- [À FAIRE]
Pourriez-vous mettre à jour le billet de blogue en le recopiant à partir de « Notre blogue » et jusqu'à « l’État en général. », avec « frais » à la place de « dépenses » ?

Notre blogue
Des fois, faut dire des choses pas Finn
- Détails
par Raymond Blanchard, agent de recherche et projets
Si vous suivez régulièrement l’actualité en Acadie, vous lisez forcément l’Acadie Nouvelle. Or paraissait aujourd’hui dans les pages de l’héritière d’Évangéline une lettre d’opinion du vénérable Jean-Guy Finn, qui y ressassait sa bonne vieille salade sur les dépenses excessives du gouvernement (Acadie Nouvelle). Trop de programmes, trop d’infrastructure, trop d’équipement et pas assez de monde, en somme. Du Fox News acadien. Pour vous fournir un peu plus de contexte, M. Finn a travaillé au sein (et pour le compte) du gouvernement provincial, où il a toujours été fervent partisan de la réduction et la rationalisation des dépenses de l’État en général.
Évidemment, il s’est frotté à bien de la résistance venant de la population de la province, qui n’aime pas trop se faire dire qu’il serait dans son meilleur intérêt de changer complètement sa façon de fonctionner. C’est essentiellement ce que suggérait le rapport Finn, déposé en 2008 pour le compte du gouvernement Graham dans le cadre de son utopie d’autosuffisance du N-B. M. Finn y suggérait d’éliminer les cités, villes, villages, communautés rurales, paroisses et DSL, au nombre de quelques centaines, en 12 Districts de services régionaux (DSR), divisés en 53 Entités municipales (EMU).

- [DONNÉES AFFICHÉES]
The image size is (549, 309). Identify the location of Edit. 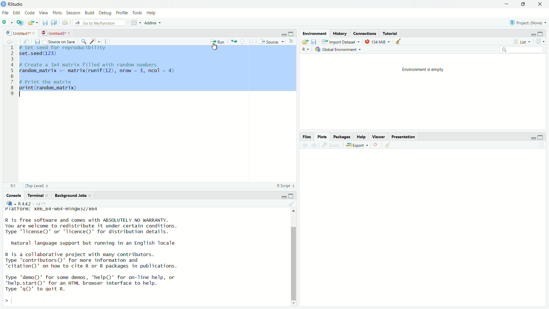
(17, 13).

- [EXERCICE CORRIGÉ]
Notre blogue
Des fois, faut dire des choses pas Finn
- Détails
par Raymond Blanchard, agent de recherche et projets
Si vous suivez régulièrement l’actualité en Acadie, vous lisez forcément l’Acadie Nouvelle. Or paraissait aujourd’hui dans les pages de l’héritière d’Évangéline une lettre d’opinion du vénérable Jean-Guy Finn, qui y ressassait sa bonne vieille salade sur les frais excessives du gouvernement (Acadie Nouvelle). Trop de programmes, trop d’infrastructure, trop d’équipement et pas assez de monde, en somme. Du Fox News acadien. Pour vous fournir un peu plus de contexte, M. Finn a travaillé au sein (et pour le compte) du gouvernement provincial, où il a toujours été fervent partisan de la réduction et la rationalisation des frais de l’État en général.